• _Assignment_
Reproduce the passage of the nursing home pain management article below from "The new guidance under" to "alternative medicine (CAM).", word for word.

• _Extracted text_
--- START ---

Nursing Homes Under Pressure to Improve Pain Management

Emily Beaver, April 13, 2009

When it comes to managing pain, long-term care experts say a proactive approach is best—clinicians should anticipate and treat pain before it becomes too intense. However, it seems that many in the long-term care industry have waited for CMS to dial up the pressure before addressing shortcomings in pain management practices.

But the way nursing homes manage pain is about to come under intense scrutiny with the recent release of new pain management guidance and investigative protocols under the survey deficiency tag F309, Quality of Care. Under the new guidance, which CMS released and implemented April 10, surveyors can cite nursing homes that aren't appropriately managing pain with deficiencies.

In the past, nursing facilities were expected to address and manage pain, but nursing homes and surveyors did not have specific guidelines to do so, says Marilyn Mines, RN, BC, RAC-CT, manager of clinical services for FR&R Healthcare Consulting, Inc. in Deerfield, IL.

"Overall, in the industry, it's been felt that pain has been ignored in the geriatric population, and hence, now we have a [survey] protocol that's extremely complex," Mines says.

The new guidance under F309 states that nursing facilities must assess and address pain in all residents, including the cognitively impaired. To comply with F309, nursing facilities need to reexamine how they assess and manage pain in residents, including the use of pain medications, PRN ("as needed") medication regimens, and complimentary and alternative medicine (CAM).

Assessing and treating pain in cognitively impaired residents, who have difficulty communicating pain through statements or commonly-used pain scales, is a major challenge for nursing facilities.

Nursing homes are most likely to underestimate pain in residents with dementia, says Christie Teigland, PhD, director of health informatics and research for the New York Association of Homes and Services for the Aging (NYAHSA) and EQUIP for Quality in Albany, NY.

--- END ---

• _Exercise data_

--- START ---

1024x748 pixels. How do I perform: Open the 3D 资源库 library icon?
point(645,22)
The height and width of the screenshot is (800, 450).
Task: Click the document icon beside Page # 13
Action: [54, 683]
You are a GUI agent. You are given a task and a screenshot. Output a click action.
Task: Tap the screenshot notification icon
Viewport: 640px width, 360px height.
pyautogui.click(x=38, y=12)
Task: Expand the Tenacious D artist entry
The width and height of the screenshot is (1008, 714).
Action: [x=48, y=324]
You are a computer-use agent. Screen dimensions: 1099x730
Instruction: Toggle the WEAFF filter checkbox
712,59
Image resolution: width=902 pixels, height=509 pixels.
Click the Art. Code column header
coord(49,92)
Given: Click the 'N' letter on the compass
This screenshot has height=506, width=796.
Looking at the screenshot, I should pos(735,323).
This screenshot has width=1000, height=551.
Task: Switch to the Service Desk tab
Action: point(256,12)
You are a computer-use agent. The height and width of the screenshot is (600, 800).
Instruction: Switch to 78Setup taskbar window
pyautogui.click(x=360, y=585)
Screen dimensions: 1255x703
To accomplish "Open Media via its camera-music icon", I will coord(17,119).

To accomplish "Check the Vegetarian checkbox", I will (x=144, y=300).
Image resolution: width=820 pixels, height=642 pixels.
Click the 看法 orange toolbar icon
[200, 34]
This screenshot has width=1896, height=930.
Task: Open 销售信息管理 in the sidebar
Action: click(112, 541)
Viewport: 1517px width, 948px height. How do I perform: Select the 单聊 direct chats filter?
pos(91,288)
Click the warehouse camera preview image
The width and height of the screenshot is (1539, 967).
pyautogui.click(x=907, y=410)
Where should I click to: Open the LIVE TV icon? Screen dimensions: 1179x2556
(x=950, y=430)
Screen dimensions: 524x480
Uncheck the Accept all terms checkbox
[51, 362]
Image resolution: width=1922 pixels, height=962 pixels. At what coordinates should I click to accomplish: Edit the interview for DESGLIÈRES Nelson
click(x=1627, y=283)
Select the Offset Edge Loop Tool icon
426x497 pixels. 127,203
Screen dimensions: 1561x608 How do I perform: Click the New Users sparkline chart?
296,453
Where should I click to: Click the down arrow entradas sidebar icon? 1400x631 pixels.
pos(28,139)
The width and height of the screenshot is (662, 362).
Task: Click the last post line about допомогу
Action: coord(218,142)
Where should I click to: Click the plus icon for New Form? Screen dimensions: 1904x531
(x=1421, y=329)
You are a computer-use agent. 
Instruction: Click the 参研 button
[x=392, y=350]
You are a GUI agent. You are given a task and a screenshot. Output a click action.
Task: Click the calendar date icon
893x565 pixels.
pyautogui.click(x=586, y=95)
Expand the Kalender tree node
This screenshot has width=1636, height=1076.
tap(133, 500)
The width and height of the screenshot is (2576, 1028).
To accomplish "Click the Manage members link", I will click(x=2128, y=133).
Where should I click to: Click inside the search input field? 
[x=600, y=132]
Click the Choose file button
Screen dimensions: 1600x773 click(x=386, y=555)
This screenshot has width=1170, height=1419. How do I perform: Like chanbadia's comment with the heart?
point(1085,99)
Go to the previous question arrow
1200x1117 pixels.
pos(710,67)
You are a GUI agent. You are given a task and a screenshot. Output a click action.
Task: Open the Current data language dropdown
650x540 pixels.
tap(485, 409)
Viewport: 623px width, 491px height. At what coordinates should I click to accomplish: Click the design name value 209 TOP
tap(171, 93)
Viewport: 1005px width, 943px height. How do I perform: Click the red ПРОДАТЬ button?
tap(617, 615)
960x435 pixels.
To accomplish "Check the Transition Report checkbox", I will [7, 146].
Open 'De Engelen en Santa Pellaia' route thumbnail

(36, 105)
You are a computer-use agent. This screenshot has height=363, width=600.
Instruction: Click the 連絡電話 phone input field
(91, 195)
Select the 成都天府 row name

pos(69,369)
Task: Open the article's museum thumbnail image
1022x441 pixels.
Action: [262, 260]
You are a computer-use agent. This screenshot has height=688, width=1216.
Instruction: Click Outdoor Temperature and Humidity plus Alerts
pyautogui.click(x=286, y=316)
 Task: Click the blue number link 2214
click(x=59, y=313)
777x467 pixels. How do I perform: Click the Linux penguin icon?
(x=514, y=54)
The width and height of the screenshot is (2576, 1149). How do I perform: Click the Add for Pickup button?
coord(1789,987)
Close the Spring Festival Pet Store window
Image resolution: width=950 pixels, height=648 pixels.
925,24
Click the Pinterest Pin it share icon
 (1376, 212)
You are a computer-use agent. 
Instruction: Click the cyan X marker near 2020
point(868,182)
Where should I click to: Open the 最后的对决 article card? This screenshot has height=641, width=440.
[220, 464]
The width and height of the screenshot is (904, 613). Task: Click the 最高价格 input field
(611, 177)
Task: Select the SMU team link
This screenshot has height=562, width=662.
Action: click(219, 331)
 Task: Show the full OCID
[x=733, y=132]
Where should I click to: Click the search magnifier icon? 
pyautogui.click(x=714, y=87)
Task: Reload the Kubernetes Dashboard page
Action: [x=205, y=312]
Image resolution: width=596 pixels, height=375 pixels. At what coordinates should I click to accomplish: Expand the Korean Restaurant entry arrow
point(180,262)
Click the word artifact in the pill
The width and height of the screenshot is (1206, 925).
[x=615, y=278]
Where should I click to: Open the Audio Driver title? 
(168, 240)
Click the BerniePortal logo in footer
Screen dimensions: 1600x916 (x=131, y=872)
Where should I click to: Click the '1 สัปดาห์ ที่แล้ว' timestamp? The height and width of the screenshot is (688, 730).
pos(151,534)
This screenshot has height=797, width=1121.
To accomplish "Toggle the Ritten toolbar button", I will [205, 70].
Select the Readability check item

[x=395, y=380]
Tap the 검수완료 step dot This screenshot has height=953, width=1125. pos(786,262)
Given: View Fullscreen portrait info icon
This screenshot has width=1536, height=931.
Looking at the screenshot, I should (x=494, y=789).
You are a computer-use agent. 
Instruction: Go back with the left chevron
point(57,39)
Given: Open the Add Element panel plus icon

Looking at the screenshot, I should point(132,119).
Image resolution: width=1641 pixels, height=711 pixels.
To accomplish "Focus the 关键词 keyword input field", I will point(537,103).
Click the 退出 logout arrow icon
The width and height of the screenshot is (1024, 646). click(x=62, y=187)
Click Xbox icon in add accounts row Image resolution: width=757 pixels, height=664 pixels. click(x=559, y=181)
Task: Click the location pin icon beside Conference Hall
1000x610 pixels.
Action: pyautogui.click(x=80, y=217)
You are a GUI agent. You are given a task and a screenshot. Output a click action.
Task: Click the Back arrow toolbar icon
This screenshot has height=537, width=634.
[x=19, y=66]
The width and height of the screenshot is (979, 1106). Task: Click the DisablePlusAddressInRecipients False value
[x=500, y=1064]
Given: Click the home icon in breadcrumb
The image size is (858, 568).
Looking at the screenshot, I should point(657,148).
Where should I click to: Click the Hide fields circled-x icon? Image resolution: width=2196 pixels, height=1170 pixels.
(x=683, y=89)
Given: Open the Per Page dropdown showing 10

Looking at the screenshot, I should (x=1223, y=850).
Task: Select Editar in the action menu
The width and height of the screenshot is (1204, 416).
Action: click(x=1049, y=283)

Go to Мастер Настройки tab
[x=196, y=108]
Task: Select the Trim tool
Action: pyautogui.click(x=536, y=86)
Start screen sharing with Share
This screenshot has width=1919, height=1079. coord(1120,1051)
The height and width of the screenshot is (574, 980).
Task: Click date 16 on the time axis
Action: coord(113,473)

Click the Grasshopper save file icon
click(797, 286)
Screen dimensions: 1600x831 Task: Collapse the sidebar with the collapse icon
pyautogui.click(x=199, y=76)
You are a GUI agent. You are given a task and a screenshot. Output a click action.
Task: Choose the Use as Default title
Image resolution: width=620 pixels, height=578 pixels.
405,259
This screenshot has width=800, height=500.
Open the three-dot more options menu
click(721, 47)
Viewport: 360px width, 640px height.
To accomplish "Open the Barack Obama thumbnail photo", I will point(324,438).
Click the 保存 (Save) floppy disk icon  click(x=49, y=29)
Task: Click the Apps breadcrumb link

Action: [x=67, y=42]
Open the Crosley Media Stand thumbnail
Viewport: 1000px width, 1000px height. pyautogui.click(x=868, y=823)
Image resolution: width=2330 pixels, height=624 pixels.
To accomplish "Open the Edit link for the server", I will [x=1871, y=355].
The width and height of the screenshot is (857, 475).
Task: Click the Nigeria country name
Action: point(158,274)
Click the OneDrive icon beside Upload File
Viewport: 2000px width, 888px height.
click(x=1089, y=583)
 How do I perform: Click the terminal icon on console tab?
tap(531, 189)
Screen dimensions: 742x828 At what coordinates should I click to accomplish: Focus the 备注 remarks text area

--- END ---

• _Response for this exercise_
The new guidance under F309 states that nursing facilities must assess and address pain in all residents, including the cognitively impaired. To comply with F309, nursing facilities need to reexamine how they assess and manage pain in residents, including the use of pain medications, PRN ("as needed") medication regimens, and complimentary and alternative medicine (CAM).